A mnie akurat nie podeszła ta powtórka z rozrywki, gdzie novum była jedynie zamiana ról. Spodziewałem się, że alternatywny świat się bardziej rozjedzie z 'naszym'. A komiksowe What ify takie lubiły być!

Offline Zamorano

Odp: MCU a.k.a. Kinowe Uniwersum Marvela
« Odpowiedź #629 dnia: Cz, 12 Sierpień 2021, 22:37:02 »

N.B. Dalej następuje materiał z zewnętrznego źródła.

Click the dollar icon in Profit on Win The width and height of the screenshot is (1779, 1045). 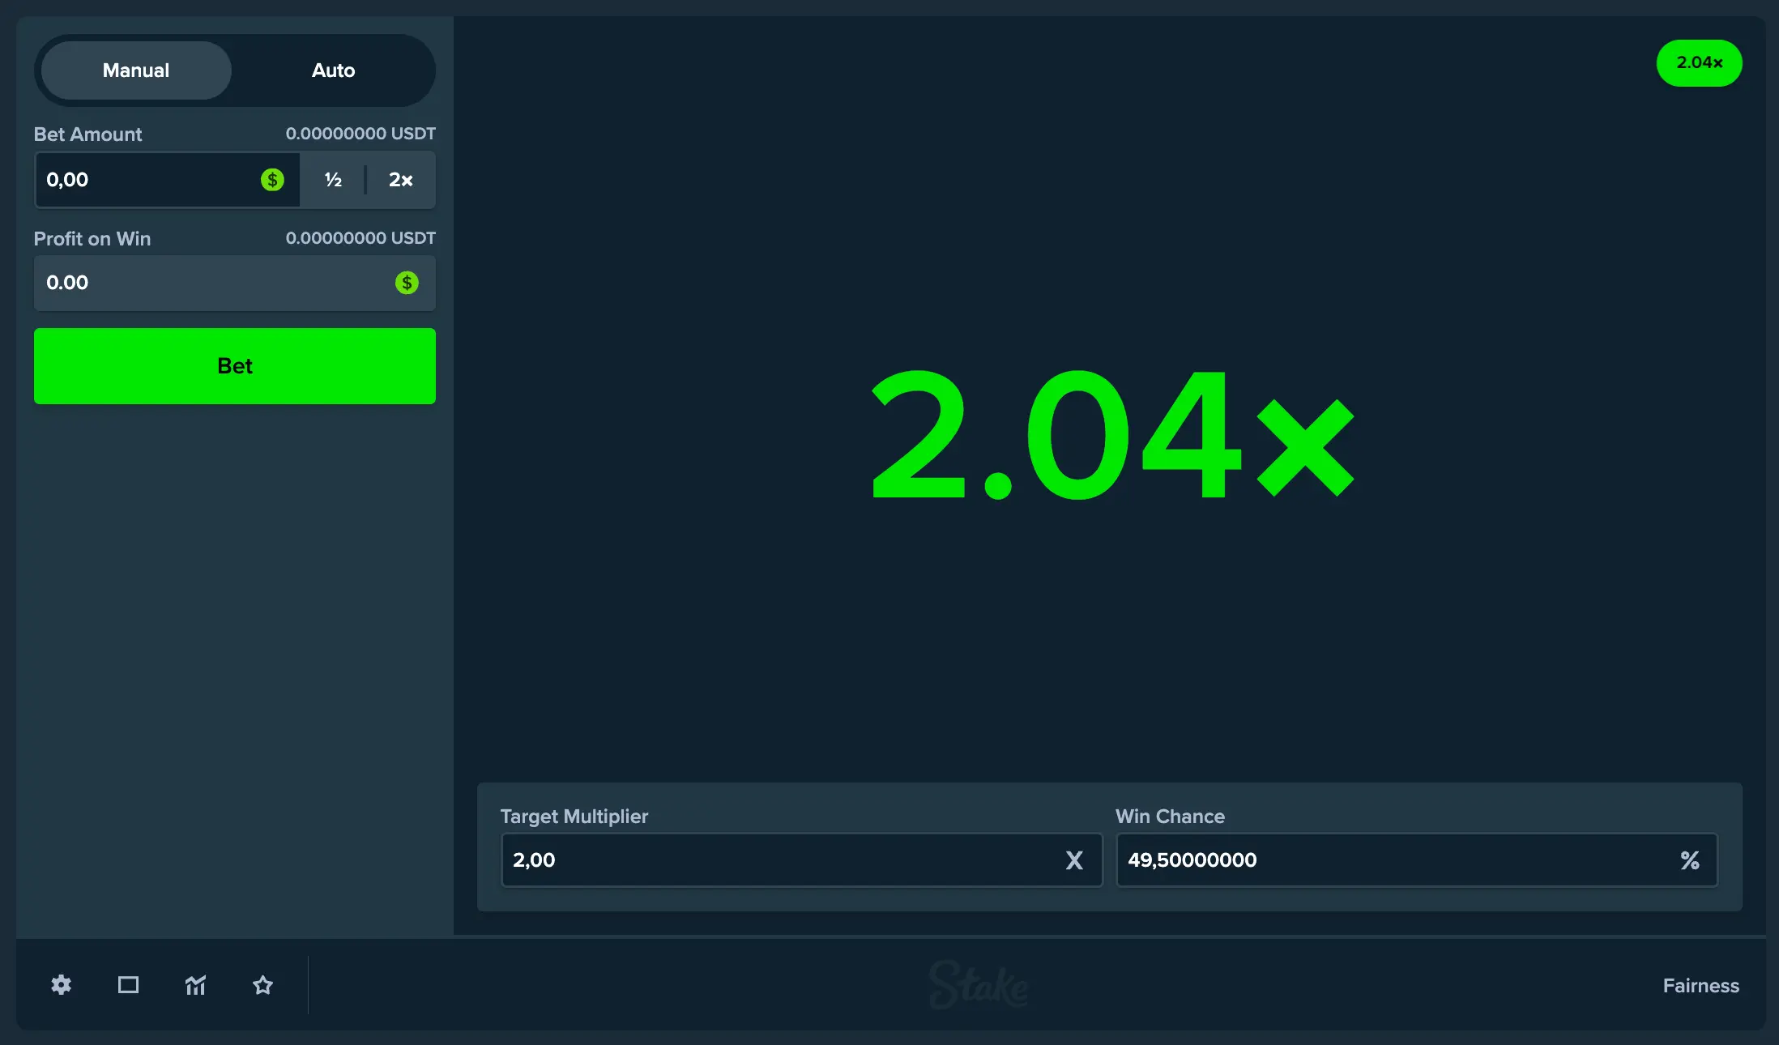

"Batman" Burtona zaściankowy w znaczeniu konserwatywny z pewnością nie jest. Nie był ani w 1989 roku, ani nie jest taki dziś. Określenie tego filmu mianem konserwatywny to mocny kandydat do najgłupszego zdania jakie w ogóle o tym filmie napisano.
« Ostatnia zmiana: Cz, 12 Sierpień 2021, 23:26:09 wysłana przez Zamorano »
Łowco. Idziesz, jak zawsze, po krawędzi. Nieunikniony jest dzień , w którym popełnisz błąd."